UNITED STATES—Benchmarking is one of those management concepts that gets talked about more than it gets executed well. The idea is simple: Measure your team’s performance against a standard, identify gaps, and use those gaps to drive improvement. In practice, most benchmarking efforts produce a spreadsheet that gets reviewed once and then forgotten. At worst, they create unhealthy comparisons that demoralize the team. Neither is super healthy. However, done right, it can set you up for success. The difference comes down to how you set it up, what you measure, and how you use the results.

Choose the Right Benchmarks

The most common mistake in benchmarking is measuring things that are easy to track rather than things that matter. Activity metrics like hours worked, emails sent, or tasks completed are easy to count but rarely tell you anything meaningful about performance. They measure motion, not progress.

Effective benchmarks connect directly to outcomes that affect your team’s core objectives. 

  • For a sales team, that might be conversion rate by stage, average deal cycle length, or revenue per rep. 
  • For a manufacturing team, it might be defect rate, throughput per shift, or downtime percentage. 
  • For a customer service team, it might be resolution time, first-contact resolution rate, or customer satisfaction scores.

The benchmarks you choose should also be things your team can influence through their own actions. Measuring people against outcomes they don’t control creates frustration and disengagement. If your team’s performance depends heavily on inputs from another department, measuring them solely on the final output without accounting for what they received to work is really just distributing blame.

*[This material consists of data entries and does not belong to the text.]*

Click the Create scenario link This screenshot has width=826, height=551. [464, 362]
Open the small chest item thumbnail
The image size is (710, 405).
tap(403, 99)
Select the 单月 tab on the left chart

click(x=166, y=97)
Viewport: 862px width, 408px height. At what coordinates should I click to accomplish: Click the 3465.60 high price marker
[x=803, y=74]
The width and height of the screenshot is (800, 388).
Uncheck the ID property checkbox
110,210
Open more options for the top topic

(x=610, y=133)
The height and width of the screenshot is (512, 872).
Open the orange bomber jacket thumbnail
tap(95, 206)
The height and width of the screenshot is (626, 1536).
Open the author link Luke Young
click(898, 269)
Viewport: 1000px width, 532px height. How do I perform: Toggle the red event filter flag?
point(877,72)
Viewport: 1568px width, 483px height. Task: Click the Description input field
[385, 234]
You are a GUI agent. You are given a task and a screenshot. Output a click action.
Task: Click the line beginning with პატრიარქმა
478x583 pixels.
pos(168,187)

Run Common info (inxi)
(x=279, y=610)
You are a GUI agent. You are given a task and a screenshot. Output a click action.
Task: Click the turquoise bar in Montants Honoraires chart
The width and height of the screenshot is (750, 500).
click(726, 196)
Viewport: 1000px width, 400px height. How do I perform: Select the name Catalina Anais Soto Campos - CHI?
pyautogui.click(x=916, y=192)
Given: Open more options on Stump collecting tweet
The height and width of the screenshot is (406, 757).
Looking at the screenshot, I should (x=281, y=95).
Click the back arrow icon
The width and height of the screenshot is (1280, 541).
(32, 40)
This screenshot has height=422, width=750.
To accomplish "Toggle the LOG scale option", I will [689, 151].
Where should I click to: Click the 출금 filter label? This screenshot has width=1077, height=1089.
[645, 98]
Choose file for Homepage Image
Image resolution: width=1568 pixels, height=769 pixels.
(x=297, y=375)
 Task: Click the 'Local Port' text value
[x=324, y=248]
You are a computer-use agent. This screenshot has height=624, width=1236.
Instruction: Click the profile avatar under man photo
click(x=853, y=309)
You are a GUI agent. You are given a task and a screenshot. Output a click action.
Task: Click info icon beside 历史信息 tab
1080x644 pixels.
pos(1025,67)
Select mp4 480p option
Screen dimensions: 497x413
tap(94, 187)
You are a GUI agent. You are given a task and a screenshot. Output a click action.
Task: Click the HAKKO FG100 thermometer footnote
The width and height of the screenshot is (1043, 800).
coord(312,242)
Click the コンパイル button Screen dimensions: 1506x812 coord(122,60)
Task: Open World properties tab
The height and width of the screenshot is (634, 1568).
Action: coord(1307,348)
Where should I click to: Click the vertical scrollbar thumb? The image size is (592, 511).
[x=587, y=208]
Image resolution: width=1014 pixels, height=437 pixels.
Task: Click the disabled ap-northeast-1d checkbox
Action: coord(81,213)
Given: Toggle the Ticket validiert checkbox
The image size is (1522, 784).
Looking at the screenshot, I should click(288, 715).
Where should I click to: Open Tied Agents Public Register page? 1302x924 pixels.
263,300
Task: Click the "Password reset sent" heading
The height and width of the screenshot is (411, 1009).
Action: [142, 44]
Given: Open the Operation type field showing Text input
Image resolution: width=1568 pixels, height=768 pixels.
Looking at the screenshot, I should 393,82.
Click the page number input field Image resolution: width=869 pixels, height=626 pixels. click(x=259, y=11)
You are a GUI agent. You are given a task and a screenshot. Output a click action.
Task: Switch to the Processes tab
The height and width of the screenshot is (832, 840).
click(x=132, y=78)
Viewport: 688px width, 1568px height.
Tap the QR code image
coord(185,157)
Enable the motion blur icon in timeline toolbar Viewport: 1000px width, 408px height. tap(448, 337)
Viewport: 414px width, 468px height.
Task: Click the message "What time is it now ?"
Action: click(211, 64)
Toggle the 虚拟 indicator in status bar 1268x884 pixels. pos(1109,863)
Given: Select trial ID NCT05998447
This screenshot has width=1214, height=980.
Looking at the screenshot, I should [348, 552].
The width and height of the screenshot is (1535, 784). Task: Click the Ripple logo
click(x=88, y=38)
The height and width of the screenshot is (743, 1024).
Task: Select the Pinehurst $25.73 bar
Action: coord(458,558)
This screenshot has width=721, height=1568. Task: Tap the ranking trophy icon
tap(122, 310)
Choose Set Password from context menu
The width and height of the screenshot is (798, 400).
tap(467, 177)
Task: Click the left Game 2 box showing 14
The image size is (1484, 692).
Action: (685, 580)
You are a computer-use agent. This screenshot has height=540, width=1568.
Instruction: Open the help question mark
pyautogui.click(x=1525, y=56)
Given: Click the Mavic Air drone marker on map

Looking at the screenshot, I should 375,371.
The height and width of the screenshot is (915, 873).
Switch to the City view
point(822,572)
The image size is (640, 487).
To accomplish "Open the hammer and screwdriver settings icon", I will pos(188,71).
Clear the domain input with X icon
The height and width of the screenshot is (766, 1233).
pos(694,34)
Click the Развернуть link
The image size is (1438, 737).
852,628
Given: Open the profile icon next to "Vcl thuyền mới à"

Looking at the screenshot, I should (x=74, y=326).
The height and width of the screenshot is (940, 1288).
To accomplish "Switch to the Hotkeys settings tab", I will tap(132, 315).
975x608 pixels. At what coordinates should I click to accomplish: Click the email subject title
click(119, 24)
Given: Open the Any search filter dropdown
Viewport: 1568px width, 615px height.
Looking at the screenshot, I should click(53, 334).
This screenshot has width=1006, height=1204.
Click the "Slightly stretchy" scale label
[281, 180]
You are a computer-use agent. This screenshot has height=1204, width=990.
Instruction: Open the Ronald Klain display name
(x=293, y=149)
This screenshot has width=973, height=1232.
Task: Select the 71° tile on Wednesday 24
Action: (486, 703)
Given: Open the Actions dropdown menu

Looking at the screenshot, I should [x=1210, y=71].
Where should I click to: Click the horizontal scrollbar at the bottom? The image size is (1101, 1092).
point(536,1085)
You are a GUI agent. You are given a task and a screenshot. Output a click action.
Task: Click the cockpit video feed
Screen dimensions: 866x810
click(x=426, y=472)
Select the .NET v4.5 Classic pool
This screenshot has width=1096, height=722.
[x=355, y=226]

Start with three to five metrics that directly reflect the work your team does and the outcomes they’re responsible for. You can add some complexity later, if it feels necessary. 

Use Internal and External Comparisons

Benchmarking works best when it draws from two sources: internal historical data and external industry standards.

  • Internal benchmarks compare your team’s current performance against their own past performance. This is the most immediately actionable type of benchmarking because it accounts for your specific context and constraints. If your team’s defect rate was 4.2 percent last quarter and it’s 3.1 percent this quarter, that’s progress regardless of what the industry average happens to be.
  • External benchmarks compare your team against industry peers, competitors, or recognized standards. This type of benchmarking reveals whether your internal progress is keeping pace with the broader market or whether you’re improving within a bubble while competitors pull ahead.

Both perspectives matter, so make sure you’re doing a decent job of tracking both internal and external numbers. This is how you maximize improvement at all levels.

Make Benchmarks Visible and Ongoing

A benchmark that lives in a random quarterly report isn’t doing anything for your team. The data needs to be visible and integrated into the team’s workflow.

Fleet maintenance is a good real-world example of how having the right software makes ongoing benchmarking practical. In an industry where data is everything, it’s the only way to stay on top of things.

“Fleet maintenance software that supports your business benchmarking can help drive continuous growth,” explains Cetaris, one of the leading providers of fleet maintenance software in the industry. “By tracking standard repair times and comparing performance against them, you create a culture of accountability and motivate staff to complete repairs more efficiently.” 

The principle that Cetaris mentions applies beyond fleet operations. Any function where you can define standard times, standard costs, or standard quality outcomes benefits from software like this. It just needs to track actual data against those standards on a continuous basis (rather than periodically).

Use Benchmarks as a Coaching Tool, Not a Weapon

This is where most benchmarking programs either succeed or fail. The data itself is neutral. How leadership uses it determines whether the team sees benchmarking as a tool for growth or a mechanism for punishment.

When benchmarks are used to identify underperformers for disciplinary action without any corresponding investment in training or additional resources, the team learns to fear the metrics. People start hiding problems and optimizing for the metric rather than the outcome the metric is supposed to represent.

The more productive approach treats benchmark gaps as diagnostic information. When a team member or a work group is underperforming relative to the benchmark, the first question should be why, not who. Is the gap caused by:

  • A skill deficiency that training can address? 
  • A resource constraint that management needs to fix? 
  • A process bottleneck that’s outside the team’s control? 
  • A workload imbalance that’s putting certain people at a disadvantage?

Sit down with a team member and review their performance data alongside the benchmark. You can then identify what’s driving the gap and build a plan. This is how you leverage benchmarks to have effective coaching conversations (rather than saying things that get interpreted as vague 

Adding it All Up

Benchmarking is a discipline that must be cultivated. The teams that get the most value from it are the ones that build it into how they operate. They don’t just treat it as a periodic checkbox that needs to be ticked. If you can learn how to integrate proper benchmarking into the DNA of your business, you’ll also find success.